# The Faith interview!



## MrVampire181 (May 12, 2009)

All credit goes to interviewer Joep Van Esch and Faith Granger.



> *1. Why and when did you start with Betta splendens? *
> In 1997 I battled some serious health problems and bettas were incidental in getting me on the road to recovery: I accidentlly wandered inside a pet store and saw a very pretty butterfly betta. I decided to buy it to lift my spirits up a bit. Soon I decided he was probably feeling quite lonely and bought him a female friend
> 
> 
> ...


----------



## bloo97 (Mar 6, 2010)

Interesting!


----------



## Luimeril (Dec 29, 2010)

i tried finding the episode she was featured on, but couldn't. x-X checking youtube.


----------



## MrVampire181 (May 12, 2009)

Luimeril said:


> i tried finding the episode she was featured on, but couldn't. x-X checking youtube.


 It was on her site but the link won't work anymore.


----------



## Luimeril (Dec 29, 2010)

D: i can't find that episode anywhere. ;A: it makes me sad. i wanna see what was said.

>.>; i know AP's Pets 101 segment on bettas says they can be kept in bowls, as long as the temp stays in the upper 70's.


----------



## MrVampire181 (May 12, 2009)

Luimeril said:


> D: i can't find that episode anywhere. ;A: it makes me sad. i wanna see what was said.
> 
> >.>; i know AP's Pets 101 segment on bettas says they can be kept in bowls, as long as the temp stays in the upper 70's.

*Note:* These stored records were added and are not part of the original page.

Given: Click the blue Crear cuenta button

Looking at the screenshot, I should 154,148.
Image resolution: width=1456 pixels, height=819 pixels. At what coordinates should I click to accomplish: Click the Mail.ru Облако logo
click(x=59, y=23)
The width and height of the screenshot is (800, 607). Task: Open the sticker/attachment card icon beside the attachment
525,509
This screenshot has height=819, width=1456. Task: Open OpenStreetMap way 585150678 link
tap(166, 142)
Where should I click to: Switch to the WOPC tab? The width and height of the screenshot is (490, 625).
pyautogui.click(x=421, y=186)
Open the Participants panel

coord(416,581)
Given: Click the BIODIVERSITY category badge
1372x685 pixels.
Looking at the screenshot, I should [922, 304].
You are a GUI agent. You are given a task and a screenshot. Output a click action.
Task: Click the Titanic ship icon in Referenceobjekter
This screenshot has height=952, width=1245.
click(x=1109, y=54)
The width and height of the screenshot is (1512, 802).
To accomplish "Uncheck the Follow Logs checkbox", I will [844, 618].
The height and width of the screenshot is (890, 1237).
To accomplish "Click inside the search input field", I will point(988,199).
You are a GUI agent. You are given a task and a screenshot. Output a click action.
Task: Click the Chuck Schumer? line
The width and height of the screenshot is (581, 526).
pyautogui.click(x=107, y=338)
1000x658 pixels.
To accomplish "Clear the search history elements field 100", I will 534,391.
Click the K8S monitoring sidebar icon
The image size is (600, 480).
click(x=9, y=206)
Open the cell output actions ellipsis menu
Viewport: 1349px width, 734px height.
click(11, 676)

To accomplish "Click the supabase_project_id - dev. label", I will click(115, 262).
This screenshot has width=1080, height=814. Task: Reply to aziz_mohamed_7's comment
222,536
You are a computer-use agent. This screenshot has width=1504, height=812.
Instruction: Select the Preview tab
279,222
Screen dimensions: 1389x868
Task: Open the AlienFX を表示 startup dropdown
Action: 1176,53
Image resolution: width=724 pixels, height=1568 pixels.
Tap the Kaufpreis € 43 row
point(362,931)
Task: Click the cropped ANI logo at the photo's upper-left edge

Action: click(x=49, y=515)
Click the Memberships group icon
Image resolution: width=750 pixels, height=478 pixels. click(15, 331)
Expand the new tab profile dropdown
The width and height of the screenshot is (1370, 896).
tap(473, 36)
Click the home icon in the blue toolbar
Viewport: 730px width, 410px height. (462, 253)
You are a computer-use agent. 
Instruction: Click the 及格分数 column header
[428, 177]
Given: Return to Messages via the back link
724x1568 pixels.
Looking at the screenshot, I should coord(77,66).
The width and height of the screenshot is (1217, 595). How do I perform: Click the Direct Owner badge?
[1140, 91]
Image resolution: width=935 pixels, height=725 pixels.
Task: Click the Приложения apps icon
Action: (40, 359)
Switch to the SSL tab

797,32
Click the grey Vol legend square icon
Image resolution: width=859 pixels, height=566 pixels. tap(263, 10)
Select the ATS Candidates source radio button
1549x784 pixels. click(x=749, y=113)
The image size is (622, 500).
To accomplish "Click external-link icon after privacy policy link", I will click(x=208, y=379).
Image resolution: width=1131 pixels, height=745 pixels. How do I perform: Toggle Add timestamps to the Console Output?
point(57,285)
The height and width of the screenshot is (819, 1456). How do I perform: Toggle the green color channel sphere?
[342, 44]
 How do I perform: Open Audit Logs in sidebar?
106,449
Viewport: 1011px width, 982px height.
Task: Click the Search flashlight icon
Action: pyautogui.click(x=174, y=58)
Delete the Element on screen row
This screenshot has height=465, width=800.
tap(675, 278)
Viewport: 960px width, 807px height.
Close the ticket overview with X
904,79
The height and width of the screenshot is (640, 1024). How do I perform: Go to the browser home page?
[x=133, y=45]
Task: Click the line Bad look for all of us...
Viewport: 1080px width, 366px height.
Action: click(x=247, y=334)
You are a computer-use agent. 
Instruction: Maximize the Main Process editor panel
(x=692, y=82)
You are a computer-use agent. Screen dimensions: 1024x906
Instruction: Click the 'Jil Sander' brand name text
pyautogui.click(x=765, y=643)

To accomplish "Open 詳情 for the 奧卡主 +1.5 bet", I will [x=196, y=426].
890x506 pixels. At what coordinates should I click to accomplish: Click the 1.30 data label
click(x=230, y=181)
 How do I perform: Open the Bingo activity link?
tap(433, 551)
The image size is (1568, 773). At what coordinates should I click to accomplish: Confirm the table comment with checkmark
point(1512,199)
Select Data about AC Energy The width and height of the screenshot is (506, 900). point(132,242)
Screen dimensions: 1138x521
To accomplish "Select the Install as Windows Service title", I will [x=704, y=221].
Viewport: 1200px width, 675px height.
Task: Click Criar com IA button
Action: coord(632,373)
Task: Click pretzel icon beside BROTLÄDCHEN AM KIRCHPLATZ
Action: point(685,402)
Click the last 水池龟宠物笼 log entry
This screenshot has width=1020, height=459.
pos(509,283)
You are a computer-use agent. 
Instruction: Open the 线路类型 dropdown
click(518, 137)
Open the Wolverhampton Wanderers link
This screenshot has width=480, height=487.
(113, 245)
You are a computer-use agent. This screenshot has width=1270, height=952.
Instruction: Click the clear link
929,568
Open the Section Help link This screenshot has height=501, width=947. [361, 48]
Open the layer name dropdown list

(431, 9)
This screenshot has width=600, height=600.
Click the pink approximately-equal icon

 She only talked about their agressiveness...she focused on the alpha dominance.


----------



## Luimeril (Dec 29, 2010)

o.0 then what was that whole interview for? :lol:

wonderful interview, though. is she still selling? or taking a break? :< i can't find anything on her site.


----------



## MrVampire181 (May 12, 2009)

Luimeril said:


> o.0 then what was that whole interview for? :lol:
> 
> wonderful interview, though. is she still selling? or taking a break? :< i can't find anything on her site.


 She's not breeding anymore  I hope she comes back...I'd kill for some her fish.


----------



## ilovebunnies (Oct 11, 2010)

Her site was always amusing to read at school. I dreamed about owning some of her fish. They were beautiful!


----------



## Luimeril (Dec 29, 2010)

D: i hope she comes back, too! i adore some of her bettas! she has colors that you don't see very often!


----------



## dramaqueen (Jul 7, 2008)

I would love to have a Holy Grail!


----------



## MrVampire181 (May 12, 2009)

dramaqueen said:


> I would love to have a Holy Grail!


 Holy Grail, Red Cardinal, Cambodians.....so many I can name.


----------



## xswornxoffxjello (Mar 18, 2010)

She's a great breeder. I hope she comes back soon. She had so many lovely fish... I was especially partial to the Lemon Meringues, were they called? I would LOVE to have a yellow betta.


----------



## MrVampire181 (May 12, 2009)

xswornxoffxjello said:


> She's a great breeder. I hope she comes back soon. She had so many lovely fish... I was especially partial to the Lemon Meringues, were they called? I would LOVE to have a yellow betta.


 She is my inspiration! Her site has saved my butt a million times!


----------



## dramaqueen (Jul 7, 2008)

I'd love to have a red cardinal, too.


----------